UN-Menschenrechtsrat beschließt Resolution zur Bekämpfung von weiblicher Genitalverstümmelung

Die neueste UN-Resolution zur Beseitigung von weiblicher Genitalverstümmelung enthält zahlreiche Gedanken und Anregungen aus den EU-Projekten CHANGE Plus und United to END FGM, die TERRE DES FEMMES gemeinsam mit anderen europäischen Partnern implementiert hat. Die gemeinsame Vereinbarung der Teilnehmerstaaten zeigt die Anerkennung der Arbeit von zivilgesellschaftlichen Organisationen wie die des END FGM-Netzwerkes, in dem auch TDF Mitglied ist, und motiviert zu weiteren Projekten für die Zukunft.

Vom 18. Juni bis zum 16. Juli 2018 fand in Genf die 38. Sitzung des UN-Menschenrechtsrates (UNHRC) statt. Anwesend waren neben zahlreichen VertreterInnen sämtlicher europäischer Staaten auch RepräsentantInnen aus Asien, Afrika und Südamerika, die sich gemeinsam für ein stärkeres Engagement zur Abschaffung von weiblicher Genitalverstümmelung (engl.: Female Genital Mutilation (FGM)) aussprachen.

Das Ergebnis tagelanger Diskussionen ist eine gemeinsame Resolution zur Bekämpfung von FGM auf regionaler, nationaler und internationaler Ebene. Dabei bezieht sich die Resolution auch auf die UN-Agenda 2030 für nachhaltige Entwicklung, in der sich alle Mitgliedstaaten dazu verpflichtet haben, bis 2030 die vollkommene Gleichstellung der Geschlechter herzustellen. Dazu gehört laut Ansicht des UNHRC auch das Anerkennen von FGM als eine Praktik, die eine solche Gleichstellung verhindert.
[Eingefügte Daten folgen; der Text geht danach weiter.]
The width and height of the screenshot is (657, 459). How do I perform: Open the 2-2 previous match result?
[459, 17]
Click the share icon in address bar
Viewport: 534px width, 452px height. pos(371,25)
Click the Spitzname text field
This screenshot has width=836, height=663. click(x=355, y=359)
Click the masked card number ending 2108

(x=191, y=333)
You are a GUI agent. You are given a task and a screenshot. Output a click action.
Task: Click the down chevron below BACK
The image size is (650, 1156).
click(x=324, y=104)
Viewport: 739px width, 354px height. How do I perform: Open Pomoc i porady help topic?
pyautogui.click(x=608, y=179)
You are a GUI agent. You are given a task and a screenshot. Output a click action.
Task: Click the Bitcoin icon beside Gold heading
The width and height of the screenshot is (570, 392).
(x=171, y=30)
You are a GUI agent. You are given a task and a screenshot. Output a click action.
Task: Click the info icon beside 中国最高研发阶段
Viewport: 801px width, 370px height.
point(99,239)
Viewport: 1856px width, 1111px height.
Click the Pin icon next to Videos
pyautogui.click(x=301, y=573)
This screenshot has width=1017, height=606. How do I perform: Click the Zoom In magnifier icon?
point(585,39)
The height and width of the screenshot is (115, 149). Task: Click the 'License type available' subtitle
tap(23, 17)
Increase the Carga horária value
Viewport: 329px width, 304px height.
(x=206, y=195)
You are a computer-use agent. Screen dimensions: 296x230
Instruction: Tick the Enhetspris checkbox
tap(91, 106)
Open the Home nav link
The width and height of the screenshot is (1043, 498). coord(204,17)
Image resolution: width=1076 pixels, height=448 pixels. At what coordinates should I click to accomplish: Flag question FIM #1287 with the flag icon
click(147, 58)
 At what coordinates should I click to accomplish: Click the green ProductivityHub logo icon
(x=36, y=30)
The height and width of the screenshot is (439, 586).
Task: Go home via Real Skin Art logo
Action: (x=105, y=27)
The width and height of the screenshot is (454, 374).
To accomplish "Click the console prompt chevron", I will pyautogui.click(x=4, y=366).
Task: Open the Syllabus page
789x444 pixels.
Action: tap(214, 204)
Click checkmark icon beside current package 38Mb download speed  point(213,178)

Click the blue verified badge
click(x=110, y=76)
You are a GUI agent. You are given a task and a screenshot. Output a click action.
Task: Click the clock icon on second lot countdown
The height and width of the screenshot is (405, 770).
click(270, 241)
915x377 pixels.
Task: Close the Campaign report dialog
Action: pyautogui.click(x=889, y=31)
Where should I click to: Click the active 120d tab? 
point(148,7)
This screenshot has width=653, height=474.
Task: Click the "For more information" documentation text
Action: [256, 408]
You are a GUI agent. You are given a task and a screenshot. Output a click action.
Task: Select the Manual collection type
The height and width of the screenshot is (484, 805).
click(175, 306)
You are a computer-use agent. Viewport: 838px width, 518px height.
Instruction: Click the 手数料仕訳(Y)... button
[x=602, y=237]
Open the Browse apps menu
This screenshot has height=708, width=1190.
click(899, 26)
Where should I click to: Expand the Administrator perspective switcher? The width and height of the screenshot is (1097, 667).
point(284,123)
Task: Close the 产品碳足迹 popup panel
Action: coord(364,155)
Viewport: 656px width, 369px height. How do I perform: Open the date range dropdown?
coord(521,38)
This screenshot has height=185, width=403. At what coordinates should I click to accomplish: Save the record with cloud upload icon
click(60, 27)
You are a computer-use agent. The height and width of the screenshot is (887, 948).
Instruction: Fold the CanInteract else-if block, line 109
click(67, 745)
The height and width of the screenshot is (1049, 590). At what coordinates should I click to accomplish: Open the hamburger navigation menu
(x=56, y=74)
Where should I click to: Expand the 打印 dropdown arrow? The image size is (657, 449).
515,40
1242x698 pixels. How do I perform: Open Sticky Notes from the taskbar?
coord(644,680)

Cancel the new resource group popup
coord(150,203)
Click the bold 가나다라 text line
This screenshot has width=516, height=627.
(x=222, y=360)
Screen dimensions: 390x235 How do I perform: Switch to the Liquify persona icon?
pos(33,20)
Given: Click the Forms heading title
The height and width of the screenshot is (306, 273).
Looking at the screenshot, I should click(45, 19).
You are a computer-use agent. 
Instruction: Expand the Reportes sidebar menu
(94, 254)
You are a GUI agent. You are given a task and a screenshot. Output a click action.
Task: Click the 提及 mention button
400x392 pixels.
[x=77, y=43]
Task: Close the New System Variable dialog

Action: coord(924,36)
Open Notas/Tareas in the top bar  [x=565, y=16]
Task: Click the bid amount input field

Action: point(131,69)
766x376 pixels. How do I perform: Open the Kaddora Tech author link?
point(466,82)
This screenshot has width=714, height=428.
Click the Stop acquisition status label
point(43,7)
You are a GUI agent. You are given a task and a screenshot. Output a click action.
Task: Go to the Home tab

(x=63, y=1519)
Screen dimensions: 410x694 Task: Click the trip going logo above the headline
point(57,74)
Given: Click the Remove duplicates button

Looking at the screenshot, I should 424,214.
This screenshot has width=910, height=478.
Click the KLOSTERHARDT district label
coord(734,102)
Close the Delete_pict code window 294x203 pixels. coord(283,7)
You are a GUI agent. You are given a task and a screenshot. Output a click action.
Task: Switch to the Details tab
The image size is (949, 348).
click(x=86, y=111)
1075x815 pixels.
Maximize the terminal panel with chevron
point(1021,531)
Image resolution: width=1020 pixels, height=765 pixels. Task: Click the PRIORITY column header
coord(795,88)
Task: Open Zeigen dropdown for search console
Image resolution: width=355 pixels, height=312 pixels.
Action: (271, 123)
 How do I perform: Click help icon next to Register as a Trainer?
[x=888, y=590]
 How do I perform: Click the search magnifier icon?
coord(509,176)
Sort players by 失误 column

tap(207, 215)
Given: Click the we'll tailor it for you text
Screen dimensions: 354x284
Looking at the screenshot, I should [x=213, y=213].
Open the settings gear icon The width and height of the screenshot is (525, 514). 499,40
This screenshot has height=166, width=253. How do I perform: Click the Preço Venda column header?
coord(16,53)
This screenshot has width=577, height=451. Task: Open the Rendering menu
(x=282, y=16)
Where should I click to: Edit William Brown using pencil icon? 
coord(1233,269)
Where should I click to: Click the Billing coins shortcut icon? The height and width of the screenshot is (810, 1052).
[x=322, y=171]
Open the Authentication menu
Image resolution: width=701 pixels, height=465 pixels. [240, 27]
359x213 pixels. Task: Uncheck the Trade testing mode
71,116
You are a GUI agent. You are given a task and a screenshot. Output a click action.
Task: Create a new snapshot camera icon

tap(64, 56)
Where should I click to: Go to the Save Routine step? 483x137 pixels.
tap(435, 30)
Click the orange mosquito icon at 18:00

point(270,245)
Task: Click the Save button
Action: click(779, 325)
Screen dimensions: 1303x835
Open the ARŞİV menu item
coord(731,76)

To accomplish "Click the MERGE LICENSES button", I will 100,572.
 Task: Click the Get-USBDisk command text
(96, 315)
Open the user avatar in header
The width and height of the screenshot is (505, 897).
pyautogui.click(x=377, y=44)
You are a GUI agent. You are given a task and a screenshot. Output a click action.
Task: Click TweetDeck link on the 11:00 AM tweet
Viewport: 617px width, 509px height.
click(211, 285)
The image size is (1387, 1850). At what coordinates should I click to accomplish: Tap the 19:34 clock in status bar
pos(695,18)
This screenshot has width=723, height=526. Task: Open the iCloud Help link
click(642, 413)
Zur effektiveren Bekämpfung dieser weltweit verbreiteten Praktik fordert der UN-Menschenrechtsrat eine intensivere internationale Zusammenarbeit der Staaten. Dies ist vor allem in der Arbeit von TERRE DES FEMMES ein großes Anliegen, da aktuelle grenzüberschreitende Formen von Genitalverstümmelung, wie die so genannten „Ferienbeschneidungen“ eine internationale Arbeit unverzichtbar machen. So hat TERRE DES FEMMES mit der finanziellen Unterstützung der Europäischen Kommission und gemeinsam mit anderen zivilgesellschaftlichen Organisationen das Netzwerk End FGM EU zur Abschaffung der Praktik FGM eingerichtet, dessen Arbeitsergebnisse und Forderungen sich deutlich in der Resolution wiederspiegeln. So verlangt zum Beispiel auch die UN-Resolution eine bessere Harmonisierung der Gesetze in allen beteiligten Staaten, um besser gegen das Praktizieren von FGM über Staatsgrenzen hinweg vorzugehen. Ein solcher transnationaler Ansatz entspricht genau den Vorstellungen des END FGM-Netzwerks und zeigt, dass sich die intensive Öffentlichkeits- und Projektarbeit von TERRE DES FEMMES lohnt.